First-Order Methods for Bilevel Optimization
Abstract: Bilevel optimization, also known as two-level optimization, is an important branch within mathematical optimization. It has found applications across various domains, including economics, logistics, supply chain, transportation, engineering design, and machine learning. In this talk, we will present first-order methods for solving a class of bilevel optimization problems using either single or sequential minimax optimization schemes. We will discuss the first-order operation complexity of these methods and present preliminary numerical results to illustrate their performance.
This is joint work with Sanyou Mei (University of Minnesota).
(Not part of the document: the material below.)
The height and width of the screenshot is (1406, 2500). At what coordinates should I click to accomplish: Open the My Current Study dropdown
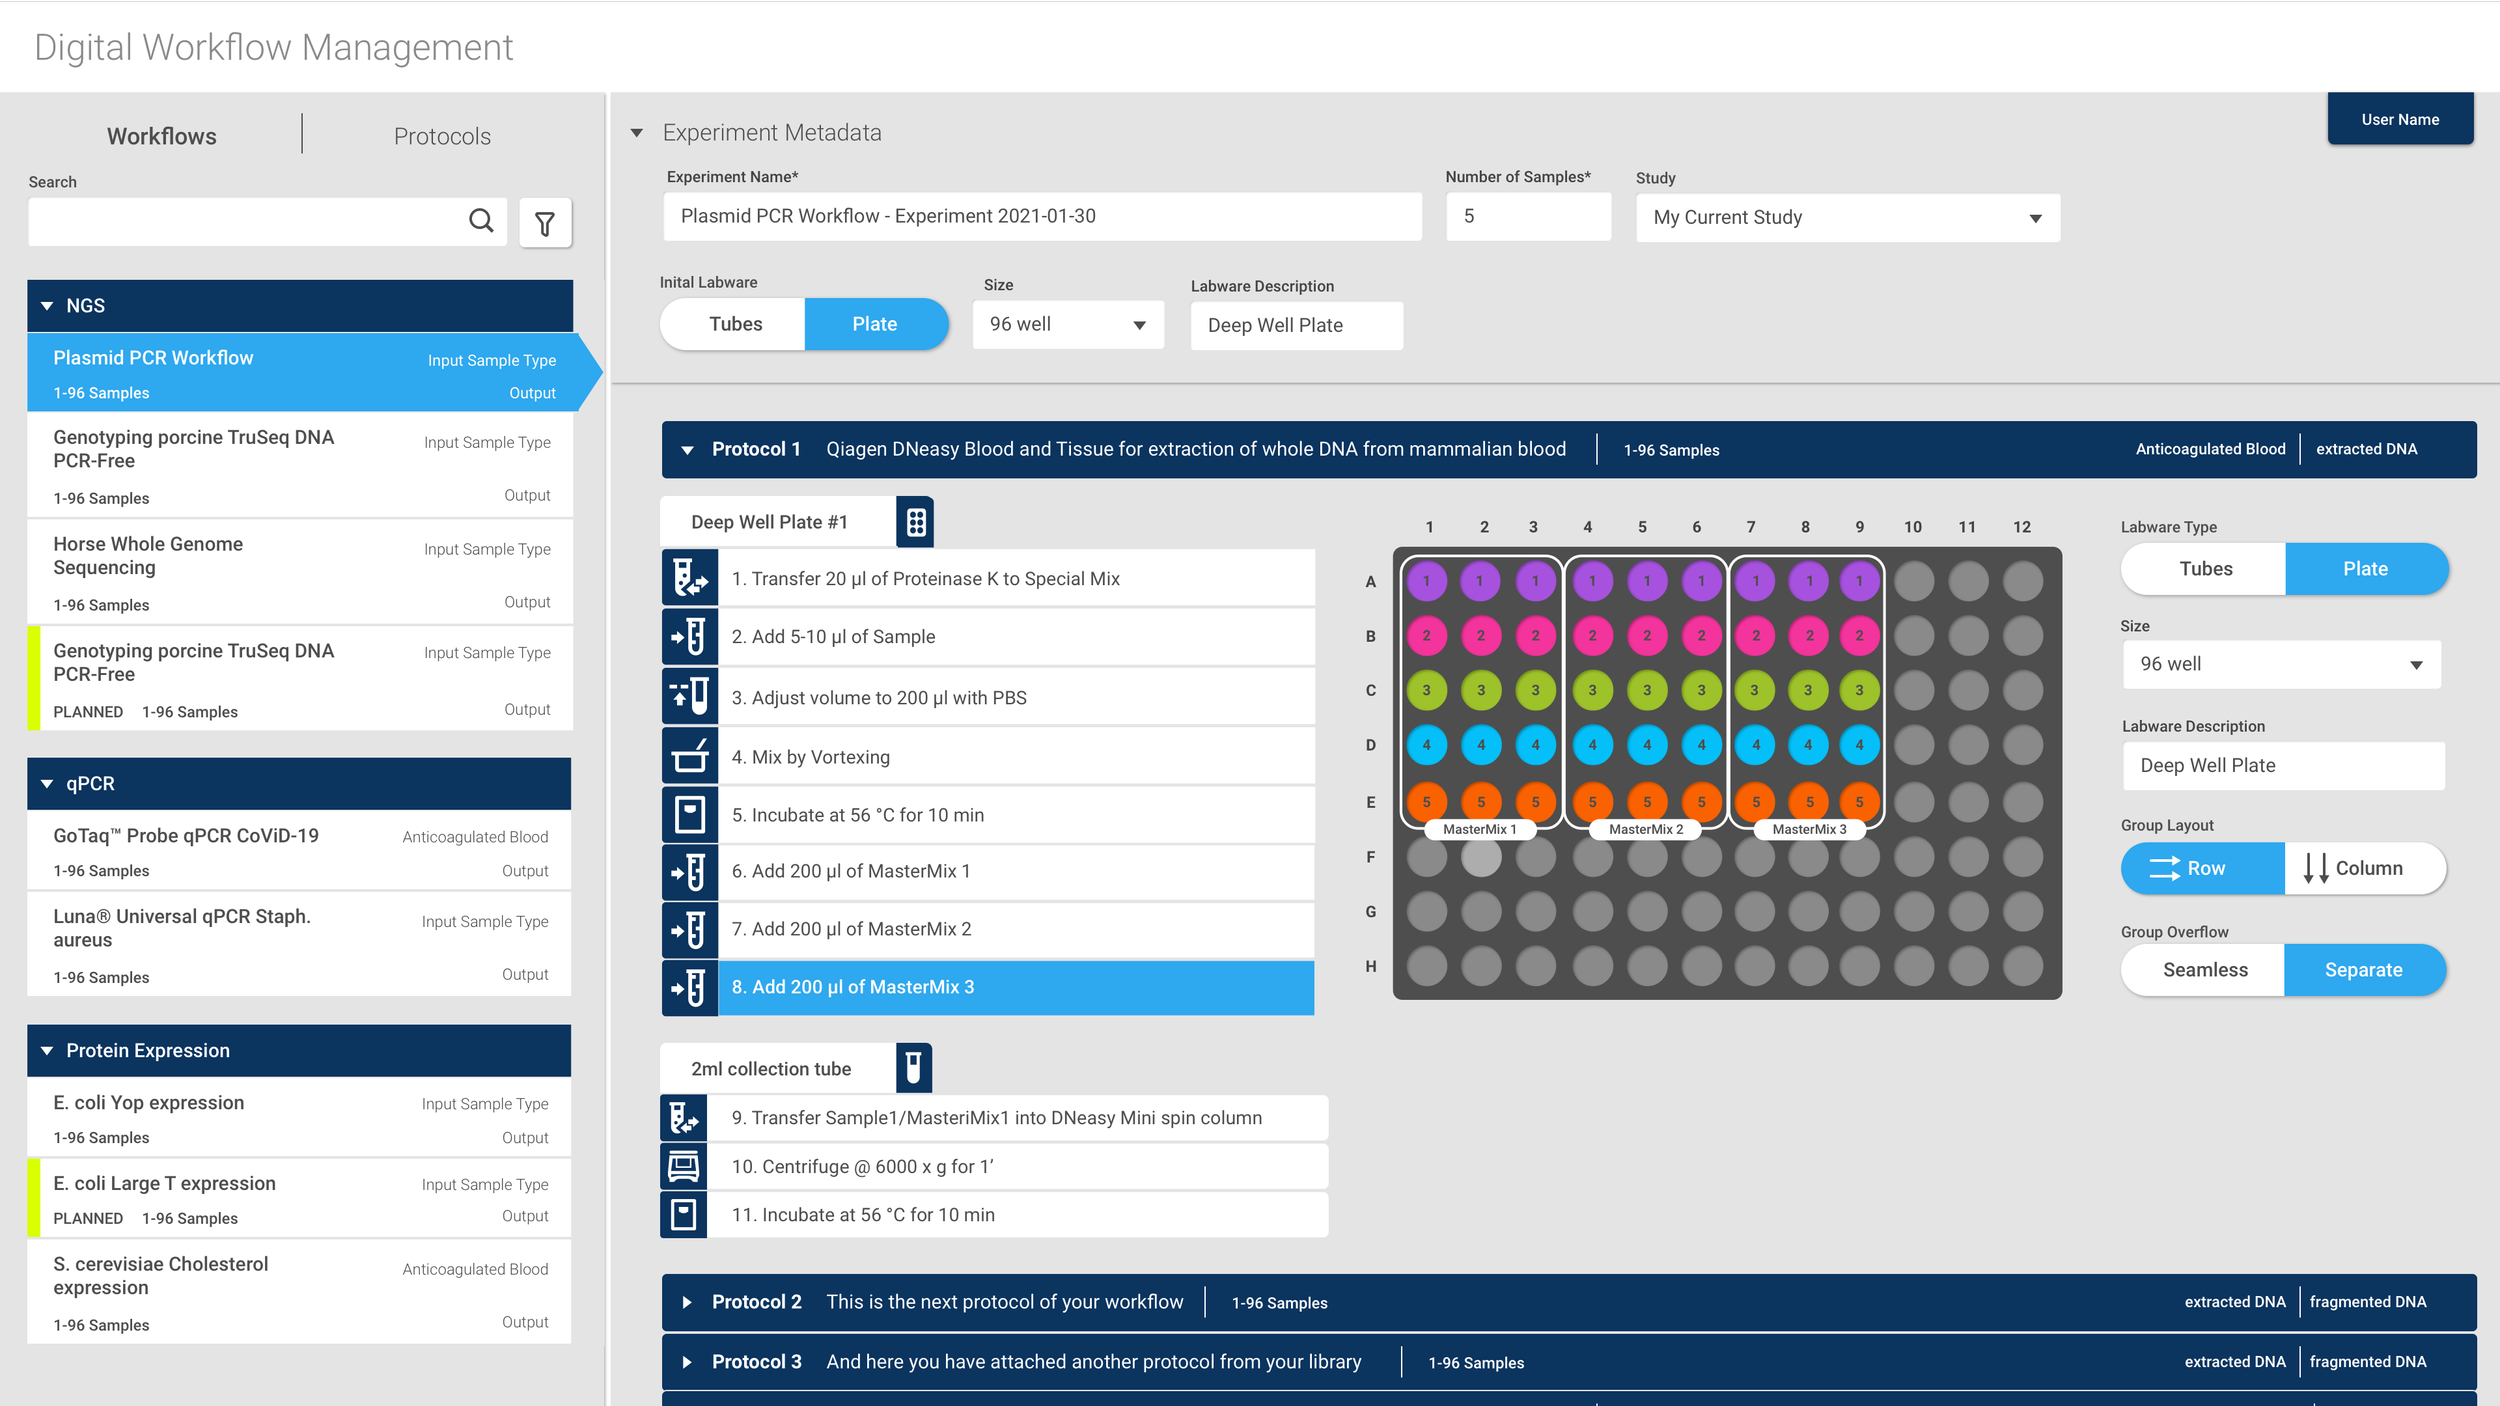click(x=1847, y=218)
Biography: Zhaosong Lu is a Full Professor in the Department of Industrial and Systems Engineering at the University of Minnesota. He received his Ph.D. in Operations Research from Georgia Institute of Technology. His research focuses on the theory and algorithms for continuous optimization, with applications in data science and machine learning. He has published extensively in top-tier journals, including Mathematical Programming, Mathematics of Operations Research, SIAM Journal on Optimization, SIAM Journal on Numerical Analysis, SIAM Journal on Scientific Computing, and SIAM Journal on Matrix Analysis and Applications. His research has been supported by AFOSR, NSERC, NSF, and ONR. In addition, he has served as an Associate Editor for SIAM Journal on Optimization, Computational Optimization and Applications, and Big Data and Information Analytics.